Guitarist Scott Sharrard On What It Takes To Lead A Band & More
By Chad Berndtson Apr 1, 2016 • 10:59 am PDT
Welcome to another edition of The Art of the Sit-In, where we mix it up with the scene’s most adventurous players and hear some stories from the road. For more, check out our recent interviews with Marco Benevento, Kyle Hollingsworth, Tim Reynolds, Eddie Roberts, Jorma Kaukonen, Jeff Sipe and many more.
Words by: Chad Berndtson
2016 already looks like another banner year in the remarkable career of Scott Sharrard, lead guitarist and musical director of the Gregg Allman Band since 2008 and an accomplished songsmith and bandleader with his cracklingly good Brickyard Band.
Much like Allman and Derek Trucks, Sharrard was already an old soul by the time he was a teenager, having been immersed in music at a very young age, and — through an astonishing combination of luck, lagniappe and self-awareness — was able to learn firsthand from, and play with, some of the giants of blues, R&B and jazz all before turning 20.
The Gregg Allman Band is back on the road starting tonight, Friday April 1, and also has a new album on the way, produced by Don Was and recorded at FAME Studios in Muscle Shoals, featuring songs Allman and Sharrard wrote together and several cover tunes. In between lengthy tours with GAB, Sharrard can often be found in the New York area indulging his other musical family: the Brickyard Band, which plays rowdy and invigorating regular gigs at Brooklyn haunt Bar Chord and other places around the city, often folding in special guests and fun surprises.
Let’s hear from Sharrard on what the next few months look like.
JAMBASE: We’ll get to your ongoing work with Gregg, but tell me about the Brickyard Band and the growth of your own music. What are you focused on?
SCOTT SHARRARD: I’ve been stopping and starting on a new record for a few years now. We just cut two live shows, actually, one that was recorded at Rockwood [Music Hall] in February and another from the Falcon [in Marlboro, New York]. Those were great shows, and the next step is to release a live album. That’s going to be totally free — we’re going to release it as a completely free product as a gift to our fans. The hope is that it will help as an enticement to join us in a crowdfunding campaign to go to Memphis and record our album.

- TASKS TO COMPLETE
(1) Decide whether each statement below agrees with the Scott Sharrard interview, answering yes or no and quoting the deciding words of the interview: (a) Sharrard has served as musical director of the Gregg Allman Band since 2008. (b) The upcoming Gregg Allman Band album was recorded in Memphis. (c) The planned Brickyard Band live album will be sold to pay for the studio record.
(2) Continue the Scott Sharrard interview, picking up after its final sentence.

- ENTRIES SUPPLIED
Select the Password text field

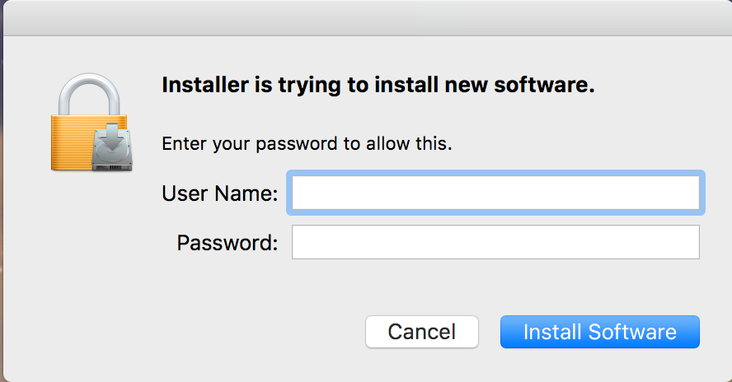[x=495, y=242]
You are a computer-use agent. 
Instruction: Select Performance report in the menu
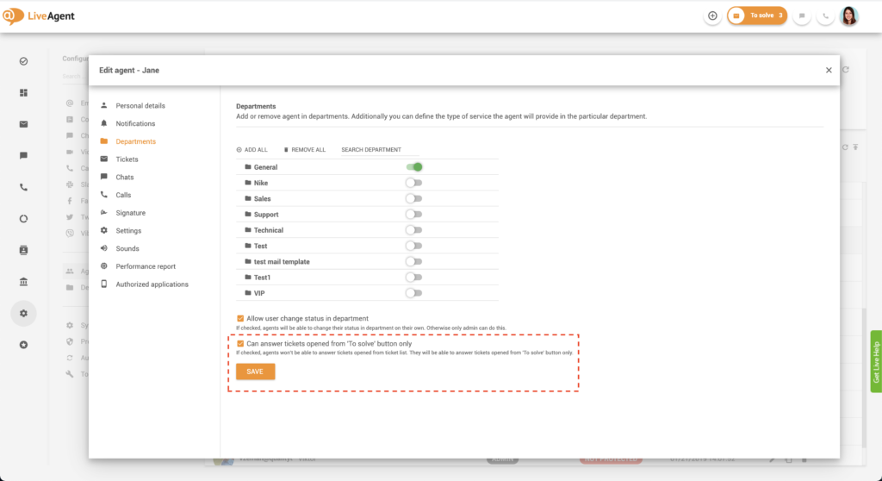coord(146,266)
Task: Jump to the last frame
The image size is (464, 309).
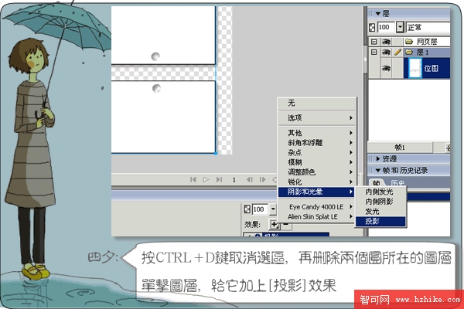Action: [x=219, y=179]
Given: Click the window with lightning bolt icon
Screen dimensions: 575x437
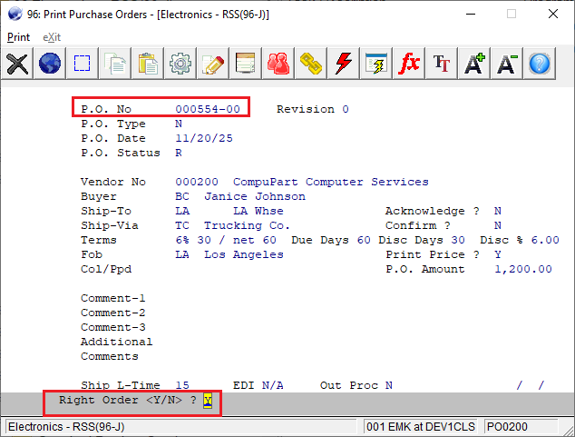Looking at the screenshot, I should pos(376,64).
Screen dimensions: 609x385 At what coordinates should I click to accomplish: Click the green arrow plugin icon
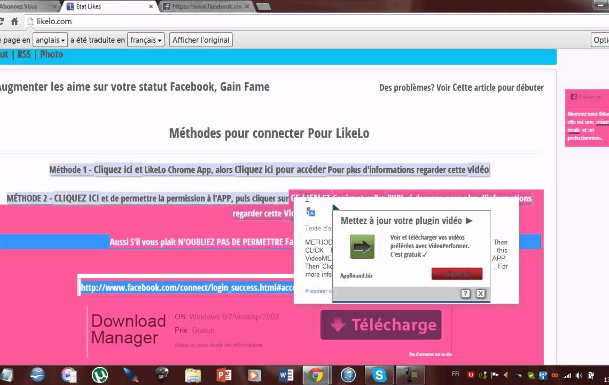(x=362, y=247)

- RESPONSES TO THE EXERCISE
(1)
(a) Yes: "lead guitarist and musical director of the Gregg Allman Band since 2008"
(b) No: "recorded at FAME Studios in Muscle Shoals"
(c) No: "we’re going to release it as a completely free product as a gift to our fans"

(2)
This is going to be big for us. Scott Bomar from The Bo-Keys is going to be involved to record and produce and we also expect some of the members of the Hi Rhythm Section, who backed Al Green and many others, to be in there too. Scott has an amazing studio in Memphis and has an 8-track Scully machine, like they used at Stax back in the day. So that’s the long game for this band on recording.
As far as playing shows, we’ll be at Mountain Jam this year and I think we’re going to continue on with more tri-state area gigs, some stuff in Philly and Jersey as well as locally. The shows have been great, man. We’ve been having huge turnouts over the last few months in particular and it seems like the demand for the band is growing. Obviously this touring schedule with Gregg is going to affect what I can do with the band, but I’m going to keep making the rounds.
JAMBASE: It definitely seems like the buzz has been strong, and it’s a nice, mixed crowd.
SS: Yeah. The crowd kind of reminds me of what you might get at a Tedeschi Trucks show these days. There’s a whole demographic shift going on now — lot of young people getting into blues and soul and real rock ‘n’ roll. And of course you have the older fans, including the people who saw The Allman Brothers going back to the 70s and even 60s, and who know me through Gregg. It’s an interesting mix. I have a pile of songs that I’ve written that I’m really excited about and haven’t had the opportunity to record yet, and we’re also putting up new HD videos of the band in action, so there’s a lot we’re ready to share.
JAMBASE: So what’s always been interesting to me and to a lot of your fans is your upbringing. You grew up in Michigan, studied music at the High School For The Arts in Milwaukee, but also had the good sense to take advantage of interacting so many musical greats who were sort of parked there. Talk about these experiences.
SS: Well, in terms of my background, I did have the good fortune of being in Milwaukee at a time when a lot of these real legendary musicians were hanging out. This would have been the early to mid 1990s, and in Milwaukee, when you’d go to local blues jam sessions, you could see a rotation guys like Buddy Miles, and Hubert Sumlin, and Pinetop Perkins, and Willie “Big Eyes” Smith, and a bunch of other cats you’ve never heard of but who used to play with those guys all the time. It was just this incredible mix of the older generation artists. I don’t want to say they were washed up, that’s not true, but some of them had been completely neglected by the music business for years, and some had drug problems. They hung out in Milwaukee because it was cheap, and they stayed there kind of as a base even if a lot of their success in Europe.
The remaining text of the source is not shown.